___ PASSAGE TO READ ___

It must be so hard to be far away already, and then to have this issue on top of it all -- so sorry you're having to deal with it all.

Your question takes me back. WAY back, to nursing school days in the early '70s. At that time, it was standard of care not to tell patients when they were "terminal" (that was the word used then, you hear it less now, probably because it's such a vague term). There would be heated debates, among family members, among caregivers, etc -- about what was best.

Over time, research and level heads prevailed. First of all, it was proved that the patient almost always knew the truth and was just playing along because they thought it would be easier for their loved ones if they did. The loved ones perhaps rationalized that they were protecting the patient -- but more often, they were really acting more out of their own fear and denial of the truth. Elizabeth Kubler-Ross and others were instrumental (
both with their writings and teaching, and with evidence) in helping people overcome the fear and engage in open and healing communication about serious illness and death.

___

**EXERCISE AIM**.
Extend the reply about whether to tell patients they are terminal, picking up after its final sentence.

___ RECORD SET ___

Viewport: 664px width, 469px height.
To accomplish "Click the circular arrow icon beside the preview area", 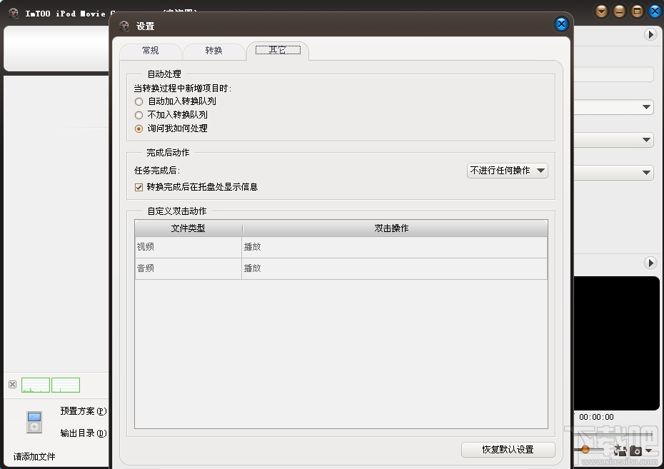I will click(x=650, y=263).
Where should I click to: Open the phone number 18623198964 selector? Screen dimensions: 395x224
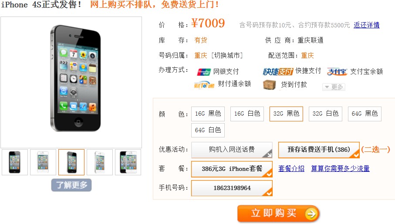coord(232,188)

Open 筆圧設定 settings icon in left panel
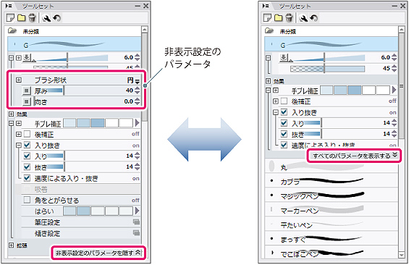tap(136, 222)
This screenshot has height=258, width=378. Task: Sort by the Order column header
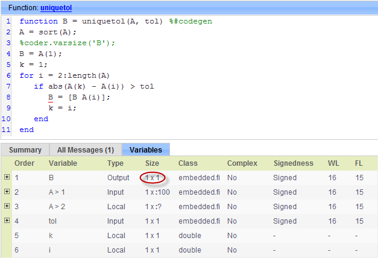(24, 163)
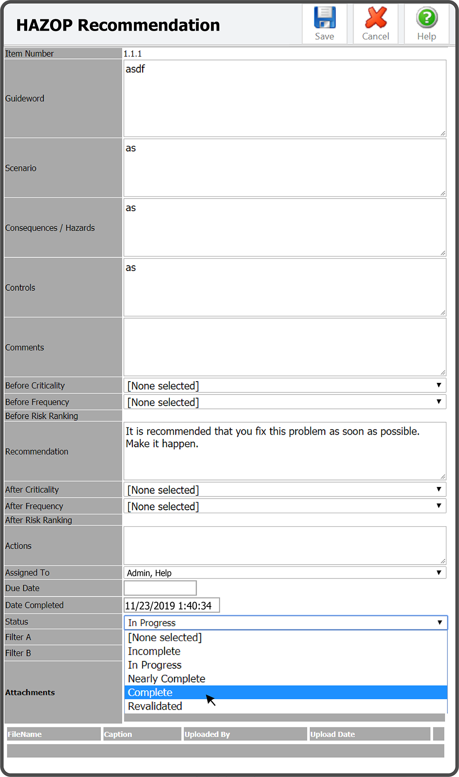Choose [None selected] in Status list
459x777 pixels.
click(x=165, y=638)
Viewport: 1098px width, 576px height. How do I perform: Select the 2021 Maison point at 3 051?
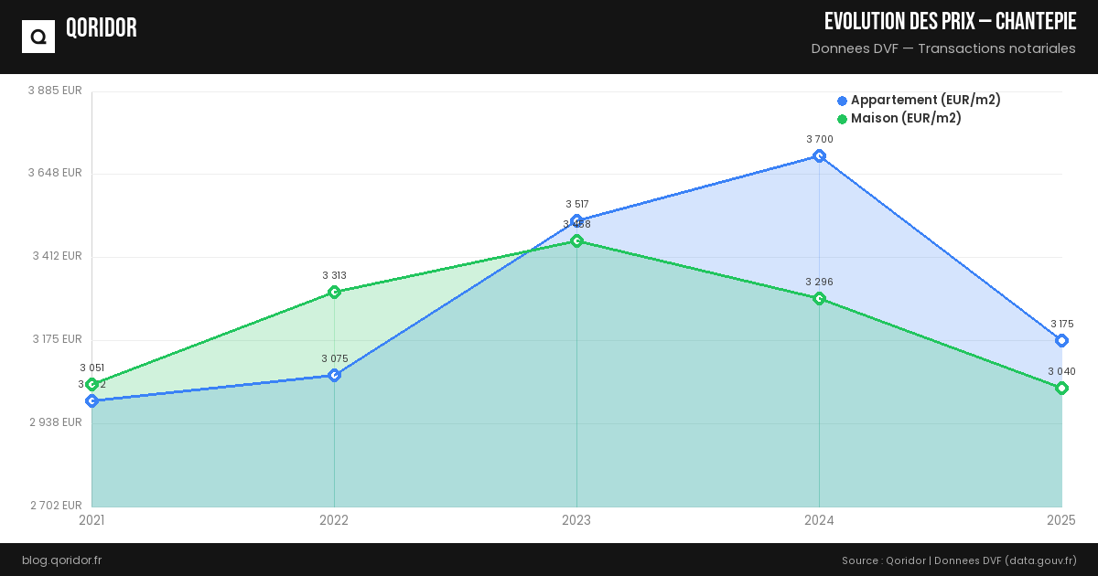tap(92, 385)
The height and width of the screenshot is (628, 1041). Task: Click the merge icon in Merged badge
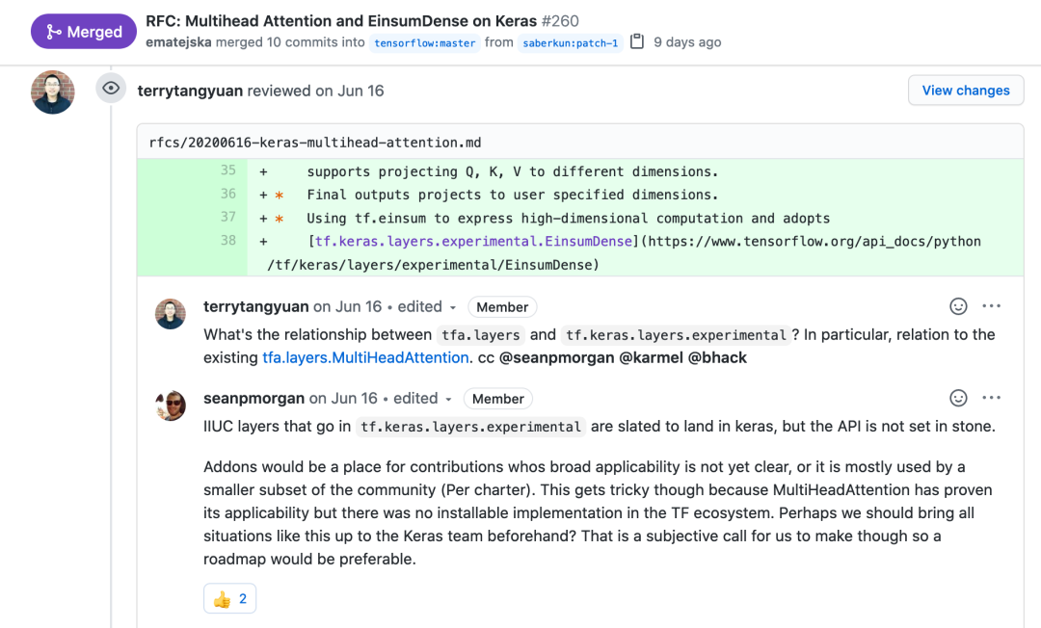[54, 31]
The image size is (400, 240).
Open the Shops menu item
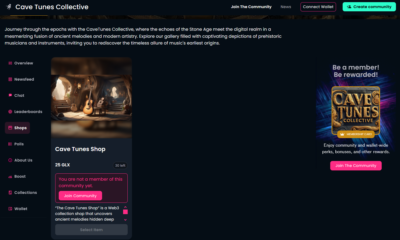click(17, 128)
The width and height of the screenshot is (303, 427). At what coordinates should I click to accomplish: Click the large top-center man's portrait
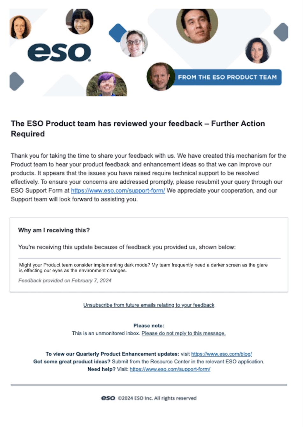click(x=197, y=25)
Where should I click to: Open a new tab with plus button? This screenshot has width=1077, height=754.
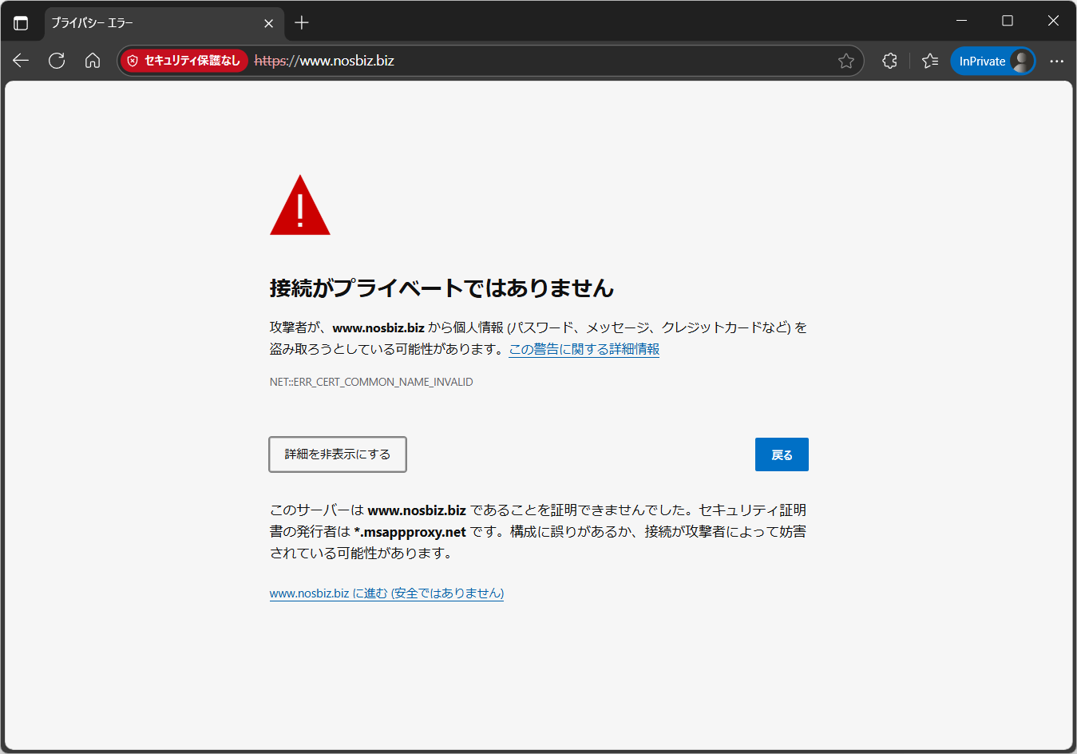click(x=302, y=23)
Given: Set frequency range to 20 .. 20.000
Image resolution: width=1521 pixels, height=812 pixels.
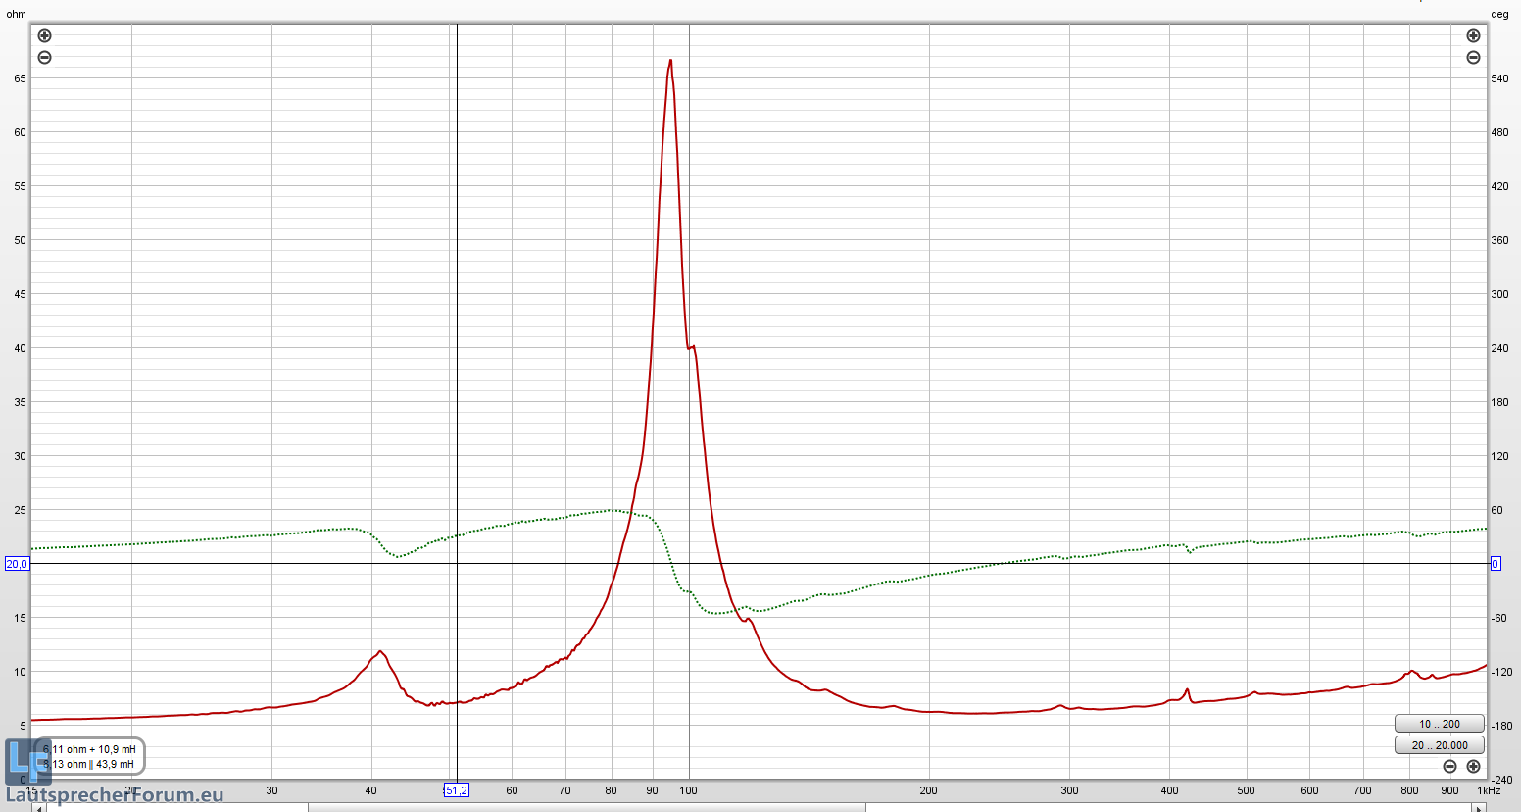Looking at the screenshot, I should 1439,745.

___

**FINAL ANSWER**.
None of which helps you, right now. What do you know about the facility where your father is receiving care? Do they have services like hospice or palliative care? Would you feel comfortable talking to your father's provider, and suggesting that hospice, palliative care, or a social worker, speak with the (local) family? Not necessarily at first with your father directly -- but with your mom and sister, who are the ones with the problem (imho). Sometimes they are just so scared that they are frozen, and need only a little bit of support/nudging to realize the best moves.

Good luck, keep us posted. Lots of good thoughts coming your way.